Contexte

Plus tôt ce mois-ci, les autorités tunisiennes ont procédé à l’arrestation de trois militants de premier plan, accusés de complot et de terrorisme à l’issue d’un proces entaché de graves irregularités. Ces arrestations font suite à la condamnation, fin novembre, de 34 opposants politiques, militants et avocats dans le cadre d’une “affaire de complot”, constituant la manifestation la plus récente de l’élargissement des mesures répressives menées par le Président Kaïs Saïed à l’encontre de la société civile tunisienne. 

La chronologie de la récente escalade est la suivante : 

  • Novembre 28 ➔ La Cour d’appel de Tunis a confirmé les condamnations et les peines de prison de 34 prevenus, avec des peines allant de cinq à quarante-cinq ans.
  • Novembre 29 ➔ Des policiers en civil ont violemment arrêté l’activiste politique Chaima Issa lors d’une manifestation pacifique à Tunis.
  • Décembre 2 ➔ La police a arrêté l’avocat des droits humains Ayachi Hammami à son domicile à Tunis.
  • Décembre 4 ➔ Des agents ont arrêté l’éminent chef de l’opposition Ahmed Nejib Chebbi à son domicile.

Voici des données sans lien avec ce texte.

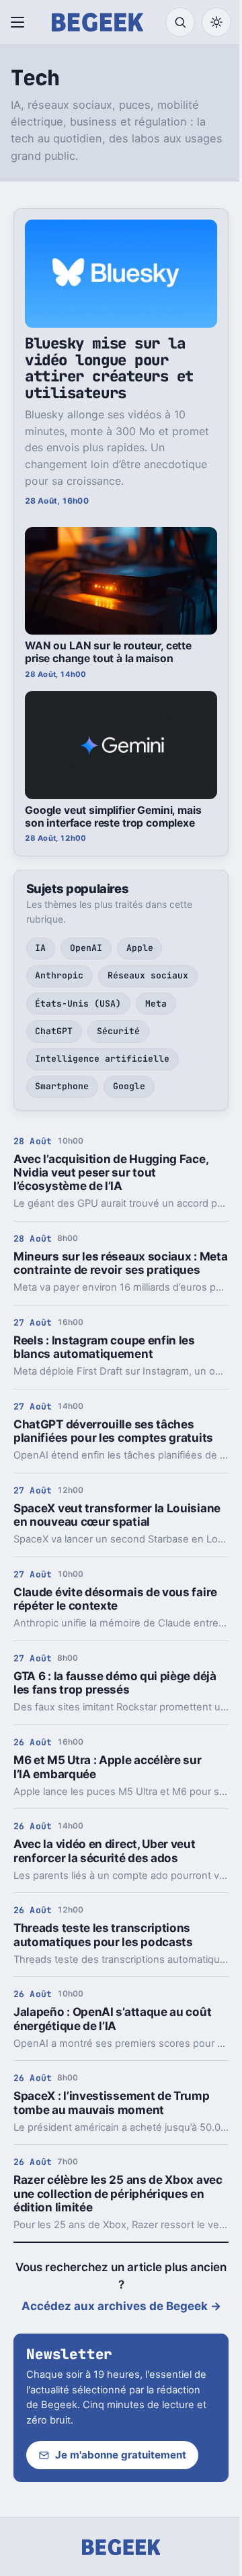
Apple (139, 948)
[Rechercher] (180, 22)
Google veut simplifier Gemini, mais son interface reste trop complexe (113, 816)
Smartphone (62, 1086)
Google (129, 1086)
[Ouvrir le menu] (20, 22)
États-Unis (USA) (78, 1003)
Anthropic (59, 975)
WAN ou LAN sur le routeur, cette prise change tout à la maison (108, 652)
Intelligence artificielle (102, 1058)
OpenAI (86, 948)
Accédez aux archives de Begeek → (121, 2306)
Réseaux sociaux (148, 975)
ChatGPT (54, 1031)
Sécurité (118, 1031)
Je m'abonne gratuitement (120, 2454)
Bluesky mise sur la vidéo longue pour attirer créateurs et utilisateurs (109, 368)
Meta (156, 1003)
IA (40, 948)
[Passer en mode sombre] (216, 22)
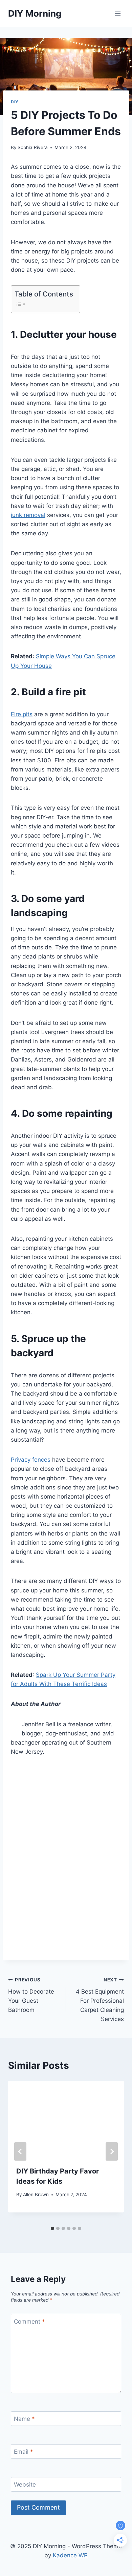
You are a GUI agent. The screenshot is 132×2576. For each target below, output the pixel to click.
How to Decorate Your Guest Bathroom (31, 1995)
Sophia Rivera (33, 147)
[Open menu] (117, 13)
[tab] (52, 2228)
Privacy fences (30, 1459)
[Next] (112, 2151)
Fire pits (21, 714)
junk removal (28, 515)
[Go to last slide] (20, 2151)
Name (24, 2418)
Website (25, 2484)
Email (23, 2451)
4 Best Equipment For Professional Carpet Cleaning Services (100, 1999)
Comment (29, 2321)
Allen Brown (36, 2194)
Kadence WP (70, 2555)
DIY (15, 101)
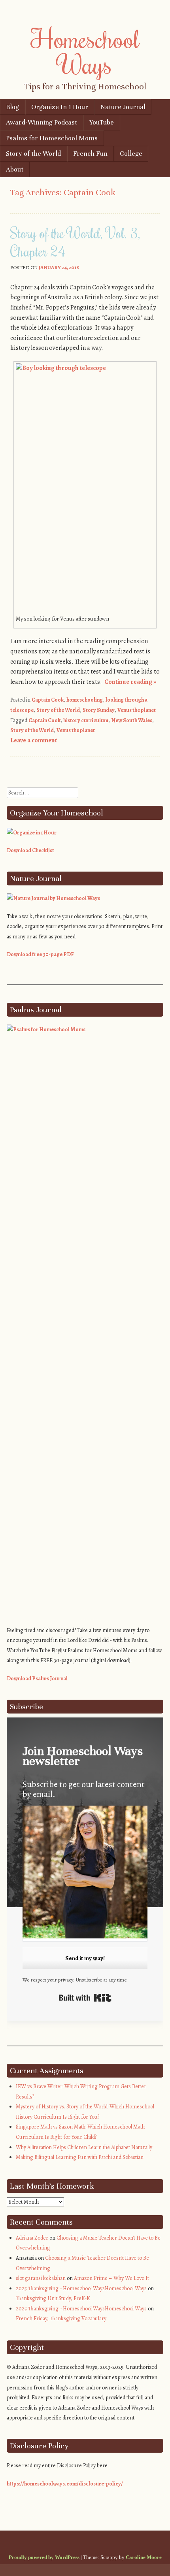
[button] (85, 1873)
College (131, 153)
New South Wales (131, 720)
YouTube (101, 122)
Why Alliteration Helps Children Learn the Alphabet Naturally (84, 2147)
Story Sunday (99, 710)
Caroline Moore (144, 2557)
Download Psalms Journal (37, 1678)
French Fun (90, 153)
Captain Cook (48, 700)
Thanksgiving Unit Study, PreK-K (53, 2298)
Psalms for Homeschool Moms (52, 138)
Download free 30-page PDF (40, 954)
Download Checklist (30, 850)
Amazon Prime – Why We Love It (111, 2278)
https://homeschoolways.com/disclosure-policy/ (65, 2483)
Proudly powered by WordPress (44, 2557)
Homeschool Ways (85, 51)
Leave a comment (33, 740)
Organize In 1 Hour (59, 107)
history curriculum (85, 720)
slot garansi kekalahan (41, 2278)
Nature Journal (122, 107)
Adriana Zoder (32, 2238)
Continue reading (130, 681)
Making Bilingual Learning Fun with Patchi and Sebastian (80, 2157)
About (14, 169)
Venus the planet (136, 710)
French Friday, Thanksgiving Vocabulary (61, 2318)
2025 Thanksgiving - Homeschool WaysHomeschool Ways (81, 2288)
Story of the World (33, 153)
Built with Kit (85, 1998)
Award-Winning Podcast (41, 122)
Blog (12, 107)
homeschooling (84, 700)
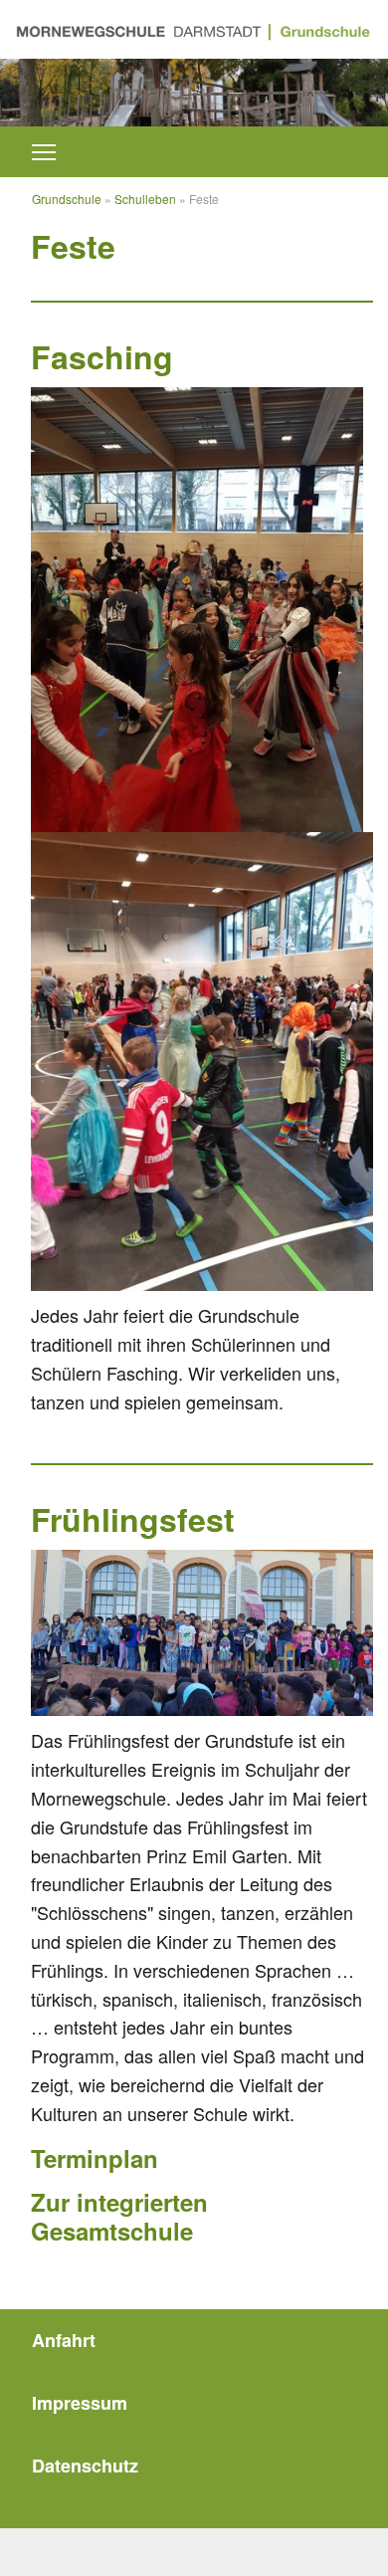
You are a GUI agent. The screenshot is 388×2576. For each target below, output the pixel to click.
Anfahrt (64, 2340)
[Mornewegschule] (194, 29)
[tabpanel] (194, 92)
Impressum (79, 2403)
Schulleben (145, 198)
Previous (48, 82)
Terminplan (94, 2158)
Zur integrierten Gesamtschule (119, 2216)
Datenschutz (85, 2465)
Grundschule (66, 198)
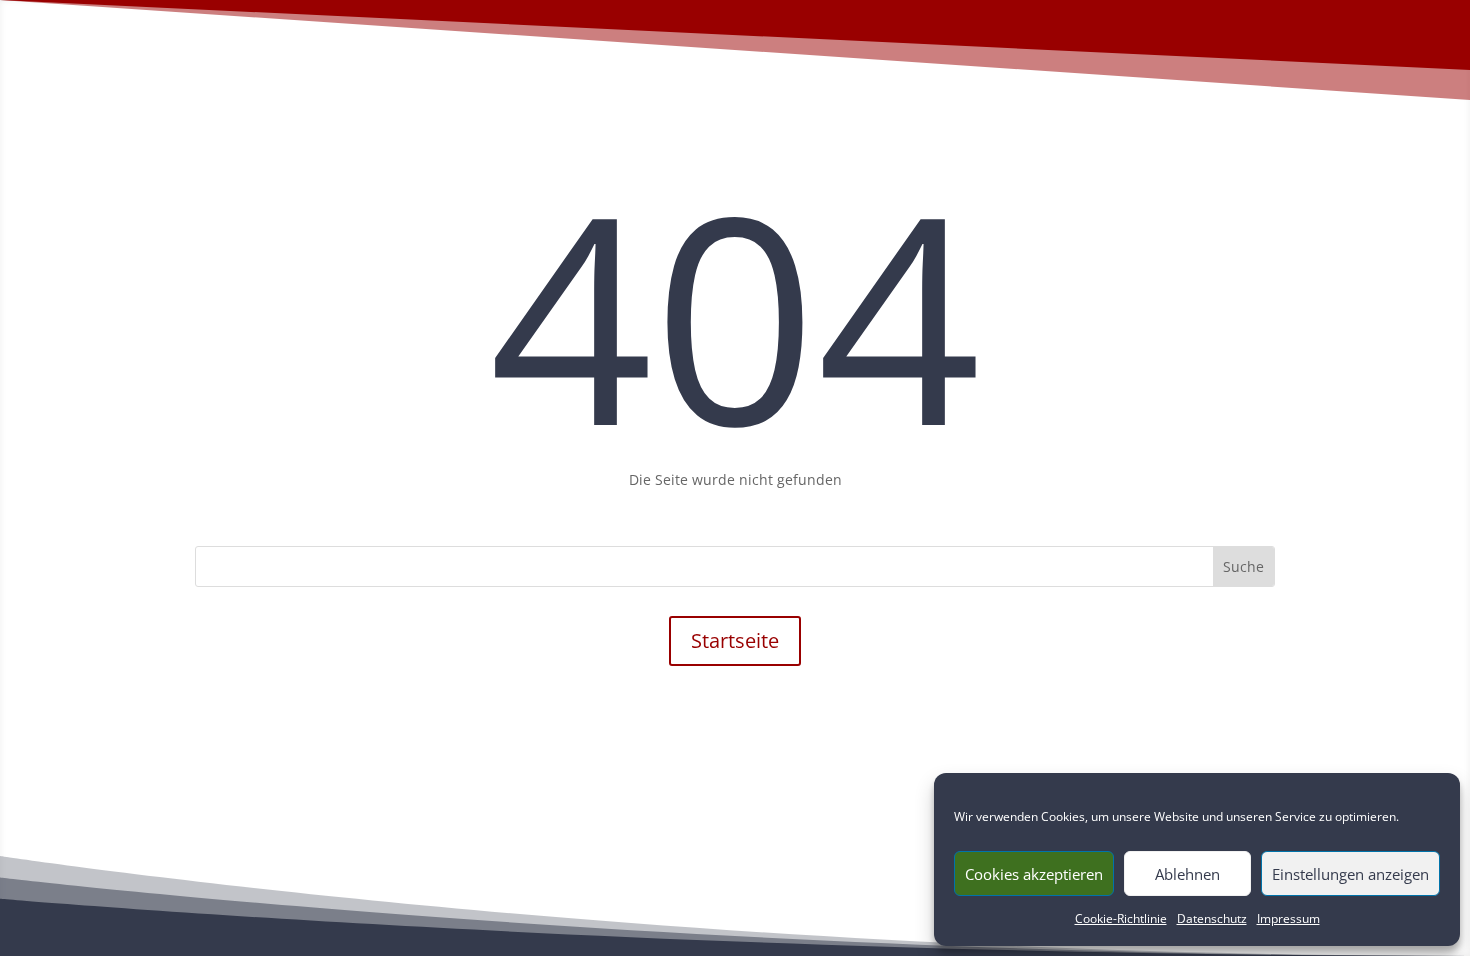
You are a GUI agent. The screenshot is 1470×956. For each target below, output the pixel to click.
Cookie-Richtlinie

Le recul démocratique en Tunisie

La Tunisie, qui avait autrefois inspiré des soulevements à travers la region en tant que berceau du printemps arabe, connaît aujourd’hui une rapide dérive autoritaire. Dans les années qui ont suivi le soulévement de masse, la Tunisie faisait partie des rares pays a avoir réussi à preserver sa transition démocratique, en organisant des élections libres et en adoptant une constitution progressiste – un procéssus qui s’est interrompu avec l’accession au pouvoir de Kaïs Saïed. 

Kaïs Saïed a orchestré un auto-coup d’Etat en juillet 2021, utilisant la pandémie de COVID-19 comme prétexte pour centraliser le pouvoir. En invoquant l’article 80 de la Constitution tunisienne, qui autorise le Président à prendre « toute mesure qu’exigent les circonstances exceptionnelles » face à un « danger imminent », il a suspendu la Constitution et limogé son Premier ministre. L’année suivante, il a dissous le Parlement et réecrit la Constitution. Depuis lors, la persécution de l’opposition, des critiques, des activistes, des journalistes et des dirigeants syndicaux s’est considérablement intensifiée. 

Augmentation des arrestations et détentions arbitraires

Depuis le début de l’année 2023, la Tunisie a intensifié les arrestations et détentions arbitraires de personnes de tout l’éventail politique perçues comme critiques à l’égard du gouvernement. Les autorités ont maintenu des critiques en détention préventive pendant plus de 14 mois, les détenus étant souvent soumis à des conditions de détention sévères sans soins médicaux adéquats. 

Selon Human Rights Watch, les autorités ont regulièrement porté des accusations supplémentaires ou émis de nouveaux ordres de détention pour maintenir des personnalités en détention, parfois sans présenter les détenus devant un juge. 

Les autorités se sont appuyées sur une loi antiterroriste de 2015 pour faciliter la répression, qui accorde aux forces de sécurite de larges pouvoirs de surveillance, permet de maintenir les suspects en détention jusqu’à 15 jours et autorise les informateurs et témoins à rester anonymes. 

Perte du droit a un proces equitable

Les autorités tunisiennes, par leurs attaques répétées contre le pouvoir judiciaire, ont porté atteinte au droit de la population à un procès équitable. En 2022, Kaïs Saïed a dissous le Conseil supérieur de la magistrature (CSM), un organe constitutionnel charge de garantir l’indépendance de la justice, pour le remplacer par un CSM temporaire dont les 21 membres sont tous nommés, certains directement par le Président. La même année, Kaïs Saïed s’est attribué le pouvoir de révoquer unilatéralement des juges et des procureurs, et a licencié 57 juges et procureurs le jour même de sa décision. 

Ces actions constituent une violation de la position de la Tunisie en tant qu’Etat partie au Pacte international relatif aux droits civils et politiques et à la Charte africaine des droits de l’homme et des peuples, qui garantissent le droit à la liberté d’expression et de réunion, le droit à un procès équitable et le droit de ne pas être soumis à des arrestations ou détentions arbitraires.